SCIENCE UP THE WORLD 15TH INTERNATIONAL STUDENT CONGRESS OF MEDICAL SCIENCES JUNE 3RD - 6TH 2008

Project G

Normothermic Recirculation of Non Heart Beating Donor Kidneys

Department of Surgery: Surgery Research Laboratory (GUIDE)
 

Coordinators: H.G.D. (Henri) Leuvenink (h.g.d.leuvenink@chir.umcg.nl)

J.J. (Jacco) Zwaagstra (j.j.zwaagstra@chir.umcg.nl)

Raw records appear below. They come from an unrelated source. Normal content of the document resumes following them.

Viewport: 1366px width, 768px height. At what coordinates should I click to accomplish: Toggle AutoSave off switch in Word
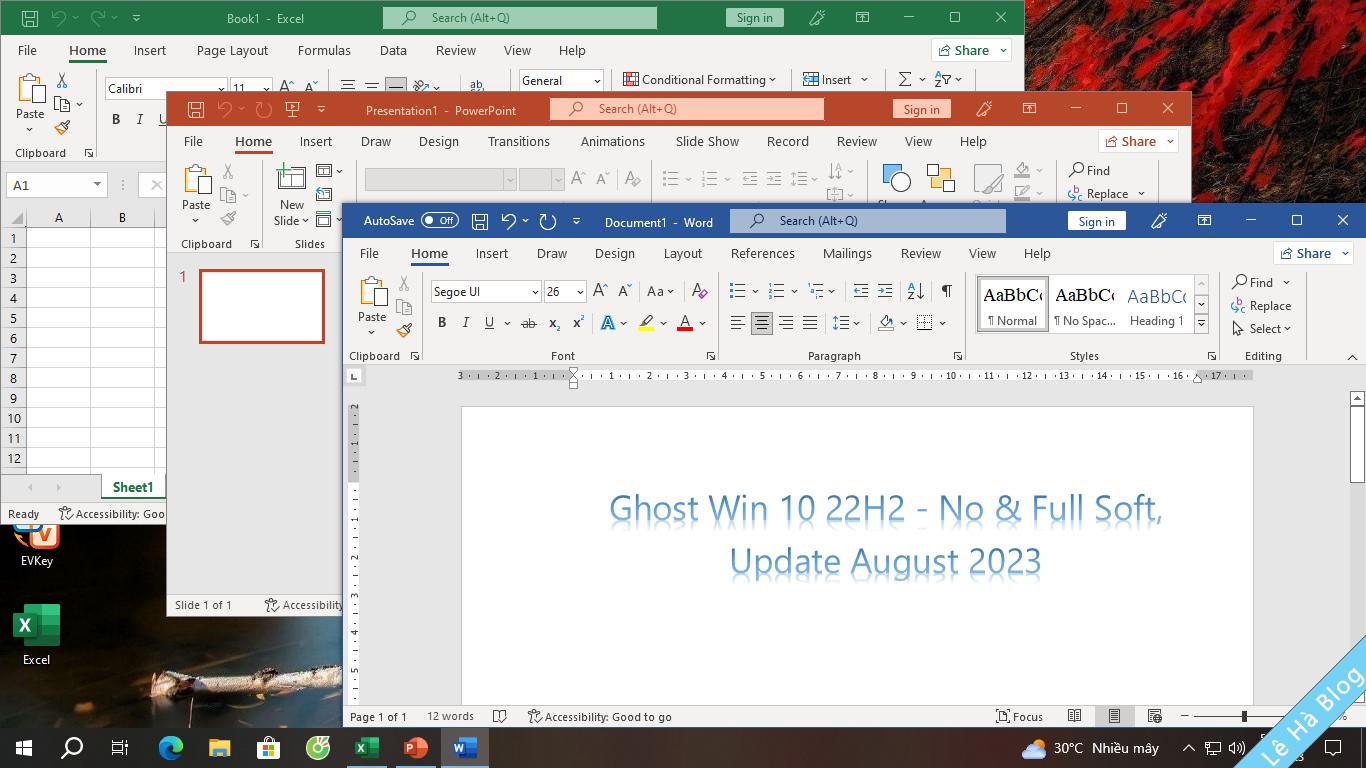[440, 221]
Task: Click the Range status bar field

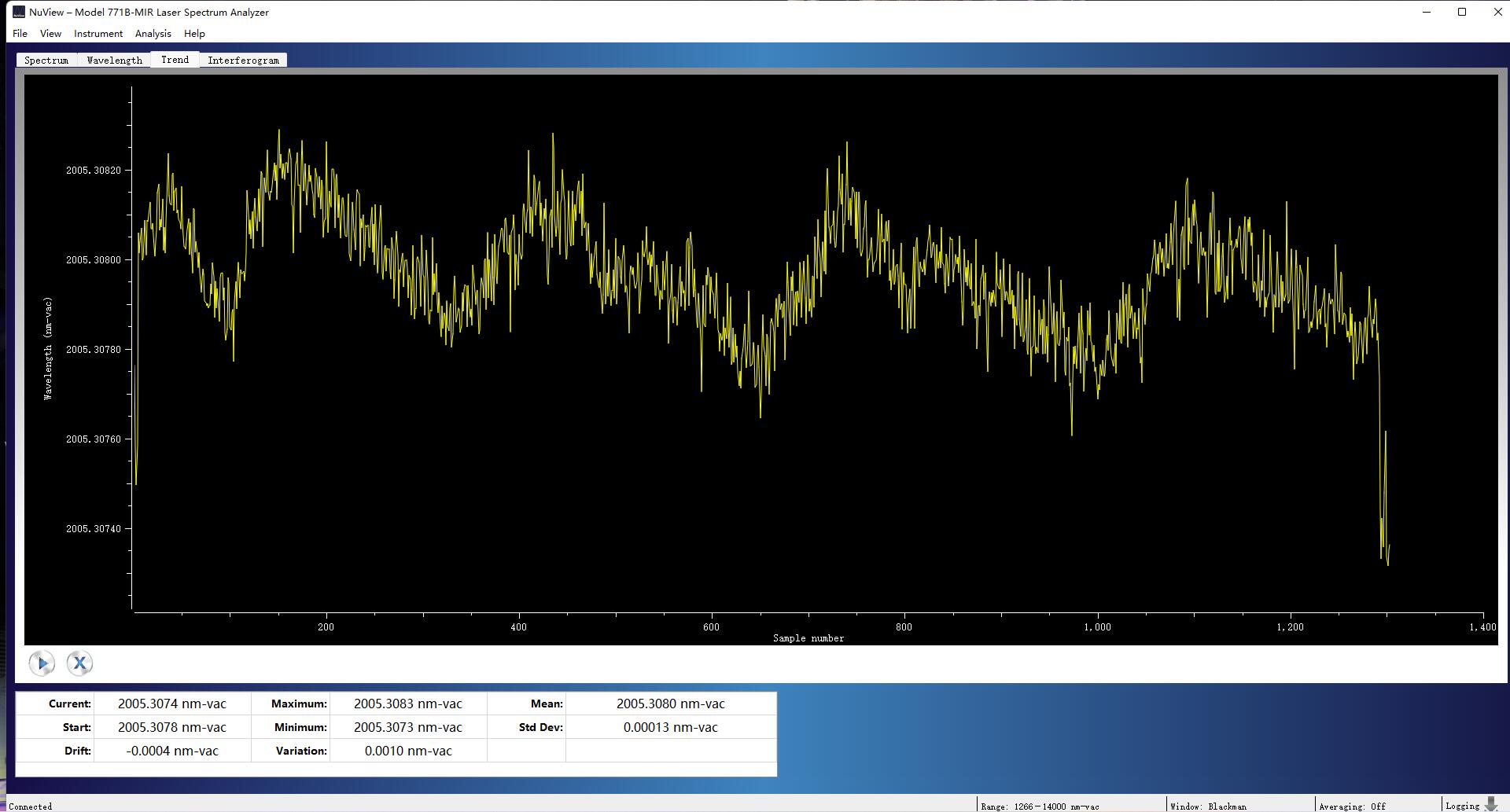Action: pos(1040,806)
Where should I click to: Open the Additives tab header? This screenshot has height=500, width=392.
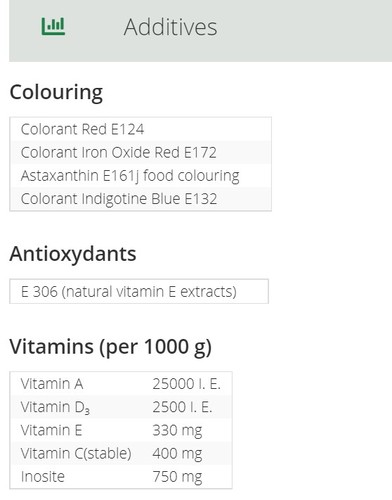click(170, 27)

C. (Cyril) Moers (c.moers@chir.umcg.nl)

 

Most deceased donors are patients on the ICU who meet the legal criteria for brain stem death. Organ retrieval can be performed under controlled conditions, since circulation and ventilation are intact until cold systemic perfusion of the donor. Due to rising numbers of patients on the waiting list for a donor kidney, renal grafts are increasingly procured from non heart beating (NHB) donors as well. These are patients who have suffered irreversible brain injury, but do not meet legal brain death criteria. Hence, organ donation can only be initiated after withdrawal of treatment, followed by cardiac death. As a result of the inevitable time interval between cardiac arrest and start of organ retrieval, NHB kidneys are exposed to considerable warm ischemic injury. After transplantation, these renal grafts show an inferior function, compared to kidneys derived from heart beating, brain dead donors. In order to improve functional outcome of NHB donor organs, various interventions are studied by our group. One promising intervention is normothermic recirculation (NR): Directly after warm ischemic injury, the donor is artificially recirculated for a short period (1-2 hrs) with warm oxygenated blood. After NR, the organs are cooled as usual, procured and transported on ice to their respective recipient. We hypothesize that a short interval of NR, instead of immediate organ cooling, may partly restore the organ’s energy status and upregulate cytoprotective and reparative mechanisms before hypothermic organ preservation commences. To test this theory, we have designed an animal experiment in which rat kidneys are first exposed to 15 or 30 minutes of warm ischemia, and then to 1 or 2 hours of NR, versus a control group without NR. Next, the kidney is cold stored for 24 hours and transplanted into a recipient animal. Recipient rats will survive for one or 14 days. Analyses focus on characterization of kidney injury, upregulation of cytoprotective and reparative mechanisms in the renal tissue, and on kidney graft function up to 14 days after transplantation. Among the techniques we use are histology, immunohistochemistry, real-time PCR, western blot, and biochemical analyses of tissue, plasma, and urine.

 

The student will be involved in the experiments and analyses mentioned above. In addition, the student will have the opportunity to witness a living (human) kidney donation and transplantation in the OR, and to observe any deceased donor procurement or transplant procedure in our hospital, when applicable.